• [About this task]: The data needs to be returned in full, exactly as it reads.

[Stored items]
━━━

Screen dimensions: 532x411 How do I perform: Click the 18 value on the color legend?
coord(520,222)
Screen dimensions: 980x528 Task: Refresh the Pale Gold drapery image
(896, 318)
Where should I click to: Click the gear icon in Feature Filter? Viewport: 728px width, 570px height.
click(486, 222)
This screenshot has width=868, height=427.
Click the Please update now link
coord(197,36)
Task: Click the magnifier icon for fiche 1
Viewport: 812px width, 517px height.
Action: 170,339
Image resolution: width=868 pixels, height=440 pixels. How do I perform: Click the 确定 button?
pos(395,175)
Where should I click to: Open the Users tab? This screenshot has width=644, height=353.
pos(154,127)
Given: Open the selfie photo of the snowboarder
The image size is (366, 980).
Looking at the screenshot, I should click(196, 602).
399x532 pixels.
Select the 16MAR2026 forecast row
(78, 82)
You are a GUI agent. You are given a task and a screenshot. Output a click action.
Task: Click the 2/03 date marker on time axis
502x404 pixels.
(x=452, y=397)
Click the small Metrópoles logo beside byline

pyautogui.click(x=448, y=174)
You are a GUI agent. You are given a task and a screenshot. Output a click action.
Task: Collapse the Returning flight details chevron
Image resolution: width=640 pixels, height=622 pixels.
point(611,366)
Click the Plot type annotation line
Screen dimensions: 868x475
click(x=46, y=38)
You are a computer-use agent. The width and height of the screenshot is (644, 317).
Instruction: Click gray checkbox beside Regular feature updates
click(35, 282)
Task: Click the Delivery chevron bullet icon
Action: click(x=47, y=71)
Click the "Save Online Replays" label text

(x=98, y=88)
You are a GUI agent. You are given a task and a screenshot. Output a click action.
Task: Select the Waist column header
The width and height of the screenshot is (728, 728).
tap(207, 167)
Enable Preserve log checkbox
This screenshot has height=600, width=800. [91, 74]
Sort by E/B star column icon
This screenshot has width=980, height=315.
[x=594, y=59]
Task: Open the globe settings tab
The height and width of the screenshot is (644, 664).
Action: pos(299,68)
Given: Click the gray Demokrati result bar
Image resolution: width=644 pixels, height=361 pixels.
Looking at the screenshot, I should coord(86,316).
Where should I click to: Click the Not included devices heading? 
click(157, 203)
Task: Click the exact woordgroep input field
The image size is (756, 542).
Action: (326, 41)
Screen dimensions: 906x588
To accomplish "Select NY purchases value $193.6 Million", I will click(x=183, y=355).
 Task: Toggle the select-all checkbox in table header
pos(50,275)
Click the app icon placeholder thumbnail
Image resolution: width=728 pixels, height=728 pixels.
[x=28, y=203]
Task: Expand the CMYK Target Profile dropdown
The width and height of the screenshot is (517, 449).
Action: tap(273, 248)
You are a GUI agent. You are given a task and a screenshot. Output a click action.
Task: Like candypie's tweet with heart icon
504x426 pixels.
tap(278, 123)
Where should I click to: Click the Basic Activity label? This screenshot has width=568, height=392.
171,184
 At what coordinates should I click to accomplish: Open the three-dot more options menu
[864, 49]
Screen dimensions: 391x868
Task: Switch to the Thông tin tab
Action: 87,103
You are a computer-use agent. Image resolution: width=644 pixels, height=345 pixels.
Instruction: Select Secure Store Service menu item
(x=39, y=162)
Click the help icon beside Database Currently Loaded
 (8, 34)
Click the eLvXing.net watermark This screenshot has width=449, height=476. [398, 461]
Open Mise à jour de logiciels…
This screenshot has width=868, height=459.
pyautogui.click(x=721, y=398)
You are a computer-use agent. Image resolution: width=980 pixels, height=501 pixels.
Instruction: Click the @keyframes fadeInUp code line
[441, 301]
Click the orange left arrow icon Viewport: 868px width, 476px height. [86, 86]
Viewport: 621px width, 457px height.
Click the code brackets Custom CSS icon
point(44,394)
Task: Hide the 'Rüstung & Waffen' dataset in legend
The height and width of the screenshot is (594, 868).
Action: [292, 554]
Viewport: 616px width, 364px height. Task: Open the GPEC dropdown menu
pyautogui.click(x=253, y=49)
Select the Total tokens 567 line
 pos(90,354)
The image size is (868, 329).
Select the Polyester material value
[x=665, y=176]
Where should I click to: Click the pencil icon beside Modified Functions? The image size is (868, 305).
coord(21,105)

━━━

• [Expected output]:
Screen dimensions: 532x411 How do I perform: Click the 18 value on the color legend?
coord(520,222)
Screen dimensions: 980x528 Task: Refresh the Pale Gold drapery image
(896, 318)
Where should I click to: Click the gear icon in Feature Filter? Viewport: 728px width, 570px height.
click(486, 222)
This screenshot has width=868, height=427.
Click the Please update now link
coord(197,36)
Task: Click the magnifier icon for fiche 1
Viewport: 812px width, 517px height.
Action: 170,339
Image resolution: width=868 pixels, height=440 pixels. How do I perform: Click the 确定 button?
pos(395,175)
Where should I click to: Open the Users tab? This screenshot has width=644, height=353.
pos(154,127)
Given: Open the selfie photo of the snowboarder
The image size is (366, 980).
Looking at the screenshot, I should click(196, 602).
399x532 pixels.
Select the 16MAR2026 forecast row
(78, 82)
You are a GUI agent. You are given a task and a screenshot. Output a click action.
Task: Click the 2/03 date marker on time axis
502x404 pixels.
(x=452, y=397)
Click the small Metrópoles logo beside byline

pyautogui.click(x=448, y=174)
You are a GUI agent. You are given a task and a screenshot. Output a click action.
Task: Collapse the Returning flight details chevron
Image resolution: width=640 pixels, height=622 pixels.
point(611,366)
Click the Plot type annotation line
Screen dimensions: 868x475
click(x=46, y=38)
You are a computer-use agent. The width and height of the screenshot is (644, 317).
Instruction: Click gray checkbox beside Regular feature updates
click(35, 282)
Task: Click the Delivery chevron bullet icon
Action: click(x=47, y=71)
Click the "Save Online Replays" label text

(x=98, y=88)
You are a GUI agent. You are given a task and a screenshot. Output a click action.
Task: Select the Waist column header
The width and height of the screenshot is (728, 728).
tap(207, 167)
Enable Preserve log checkbox
This screenshot has height=600, width=800. [91, 74]
Sort by E/B star column icon
This screenshot has width=980, height=315.
[x=594, y=59]
Task: Open the globe settings tab
The height and width of the screenshot is (644, 664).
Action: pos(299,68)
Given: Click the gray Demokrati result bar
Image resolution: width=644 pixels, height=361 pixels.
Looking at the screenshot, I should coord(86,316).
Where should I click to: Click the Not included devices heading? 
click(157, 203)
Task: Click the exact woordgroep input field
The image size is (756, 542).
Action: (326, 41)
Screen dimensions: 906x588
To accomplish "Select NY purchases value $193.6 Million", I will click(x=183, y=355).
 Task: Toggle the select-all checkbox in table header
pos(50,275)
Click the app icon placeholder thumbnail
Image resolution: width=728 pixels, height=728 pixels.
[x=28, y=203]
Task: Expand the CMYK Target Profile dropdown
The width and height of the screenshot is (517, 449).
Action: tap(273, 248)
You are a GUI agent. You are given a task and a screenshot. Output a click action.
Task: Like candypie's tweet with heart icon
504x426 pixels.
tap(278, 123)
Where should I click to: Click the Basic Activity label? This screenshot has width=568, height=392.
171,184
 At what coordinates should I click to accomplish: Open the three-dot more options menu
[864, 49]
Screen dimensions: 391x868
Task: Switch to the Thông tin tab
Action: 87,103
You are a computer-use agent. Image resolution: width=644 pixels, height=345 pixels.
Instruction: Select Secure Store Service menu item
(x=39, y=162)
Click the help icon beside Database Currently Loaded
 (8, 34)
Click the eLvXing.net watermark This screenshot has width=449, height=476. [398, 461]
Open Mise à jour de logiciels…
This screenshot has width=868, height=459.
pyautogui.click(x=721, y=398)
You are a computer-use agent. Image resolution: width=980 pixels, height=501 pixels.
Instruction: Click the @keyframes fadeInUp code line
[441, 301]
Click the orange left arrow icon Viewport: 868px width, 476px height. [86, 86]
Viewport: 621px width, 457px height.
Click the code brackets Custom CSS icon
point(44,394)
Task: Hide the 'Rüstung & Waffen' dataset in legend
The height and width of the screenshot is (594, 868).
Action: [292, 554]
Viewport: 616px width, 364px height. Task: Open the GPEC dropdown menu
pyautogui.click(x=253, y=49)
Select the Total tokens 567 line
 pos(90,354)
The image size is (868, 329).
Select the Polyester material value
[x=665, y=176]
Where should I click to: Click the pencil icon beside Modified Functions? The image size is (868, 305).
coord(21,105)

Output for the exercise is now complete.